「明日は明日の風が吹く」ポジティブな気持ちを忘れずに
下積み時代を追え、美容家としての幕開けから現在まで、たかの友梨さんへ弊社代表の花上哲太郎がインタビューした2009年8月号の記事をご紹介します。
パリ修業時代に出会った美顔器『ヴィッキー』が大ヒット
花上 前号では、たかのさんが美容家としてのキャリアをスタートさせる前、そして現在のポジションを築かれるに至るまでの波乱の経緯をうかがいました。今号ではさらに詳しくうかがわせていただきたいと思います。
たかの 群馬の小さな理髪店で住み込みで働き始め、定時制高校に通っていたとはいえ、いわゆる普通の学歴コースとは別の道を歩んできた私が成功を収めることができたのは、学歴に頼ることがなかったからです。もっとも、頼りたくても勉強したくても、経済的に大学へ通えなかった事情もありました。「学歴が無いから腕一本で生きていけるようになろう」「失なうものがないから前に進むしかない」「学歴のある人と同じ事をしていても日本一になれない」という気持ちがあったからなのだと思います。学歴に縛られない、しがらみのないゼロからの出発には、チャンスが無限にあるということなのです。
花上 固い決心で理容師の道に入り、そこから美容の道へ。現在のポジションを確率するまでにも大きな困難や壁があったと思われます。

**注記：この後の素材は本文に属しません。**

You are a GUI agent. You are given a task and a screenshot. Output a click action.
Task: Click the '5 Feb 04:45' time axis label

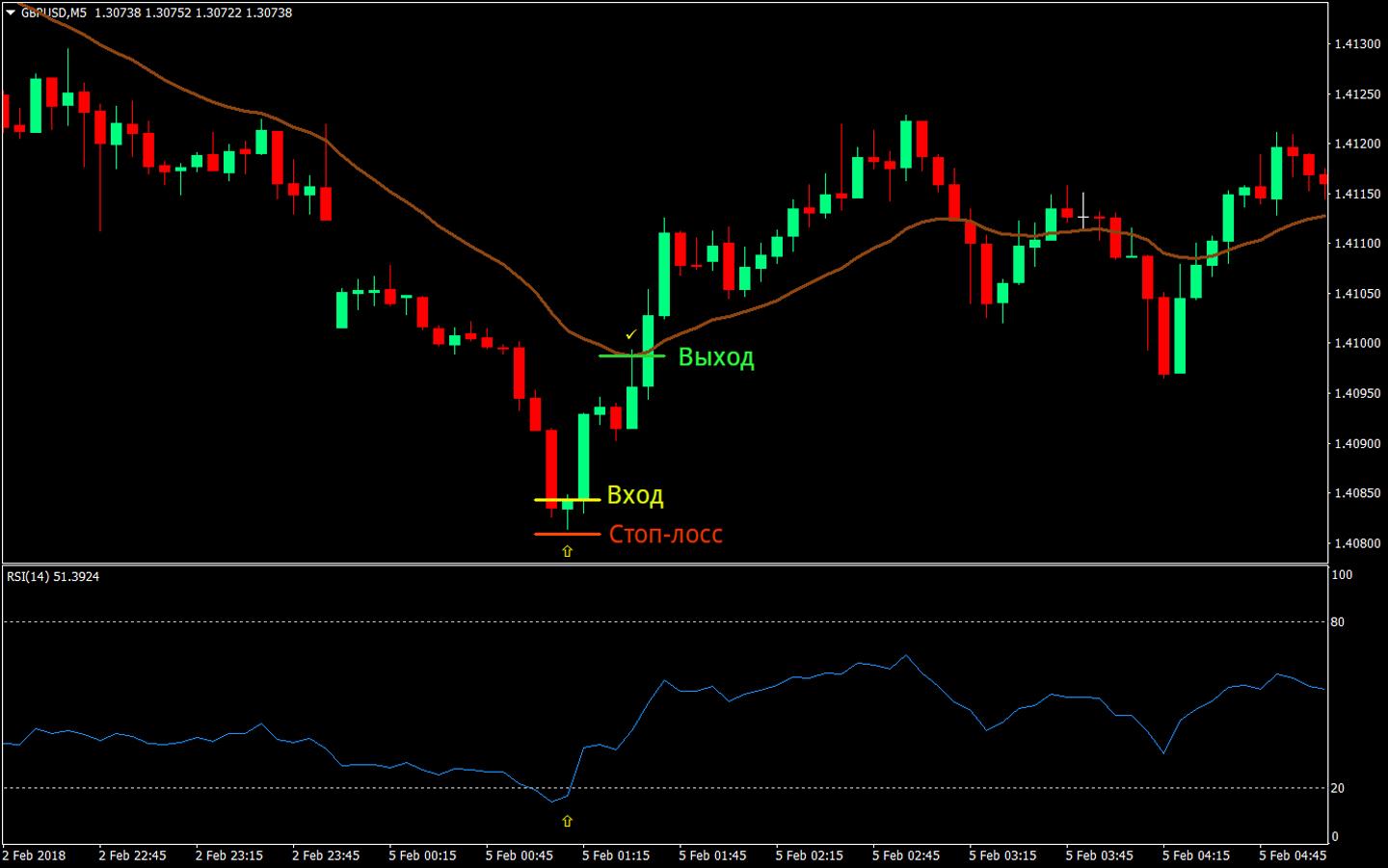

たかの 8カ月で終わりを告げた、パリ修行時代。それでもエステティックは夢の世界でした。しかし、パリから帰国してすぐにエステの仕事には取りかかりませんでした。日本にはまだエステを受け入れる土壌がなかったことと、パリ留学にありったけの財産をつぎ込んでしまって、蓄えもなかったのです。とはいえ、何か仕事をしなければ生活できない。そこで始めたのが、ある小さなビジネスでした。私の長年の悩みの種だったニキビがきれいに治った美顔器を、パリから持ち帰っていたのです。私は生活のために、この美顔器を家庭用に改良して売ろうと思いました。パリで学んだ「引き算の美容法」をコンセプトにした美顔器『ヴィッキー』の誕生です。週刊誌を使って広告も展開し、かなりの売上をあげましたね。そして、さらなるチャンスが微笑みかけたのです。コーセー化粧品が、店頭でのお客様へのサービス用にと3000台を店頭に設置することを決めたのです。それをきっかけに大ヒット商品になりました。
最初はお客さんが来なかった
それでもポジティブな気持ちを持ち、明日は明日の風が吹くと信じていた
花上 『ヴィッキー』の大ヒットがもたらした影響はどんなものでしたか。
たかの ヴィッキー時代は4年続きました。今振り返っても無我夢中でした。小さな成功は手に入れたものの「日本でエステサロンを開きたい」という夢はまだかなっていません。30歳までになんとかしたい。暗中模索する日々の中、ついに『たかの友梨ビューティクリニック』第1号店を新大久保にオープンすることができたました。しかし、希望に満ちてオープンしたものの、1カ月たっても、2カ月たってもお客様が来てくださいません。でも私は不安になることありませんでしたね。だめだったら別の方向で成功してみせる、というポジティブな気持ちでいたからです。たとえ苦しい状況下でも「明日は明日の風が吹く」といえる力強さが失敗を乗り越える一番の方法だと思います。
たかの友梨 Yuri Takano
理容師・美容師免許を取得後、1972年エステティックを本場で学ぶため渡仏。帰国後1978年「たかの友梨ビューティクリニック」を設立。その後、現在まで美容家として多岐にわたり活躍。2013年念願の学校法人「たかの友梨学園 たかの友梨美容専門学校」を開校。全国103店舗を構える企業の主催者としても、その独自の人材育成法が注目されている。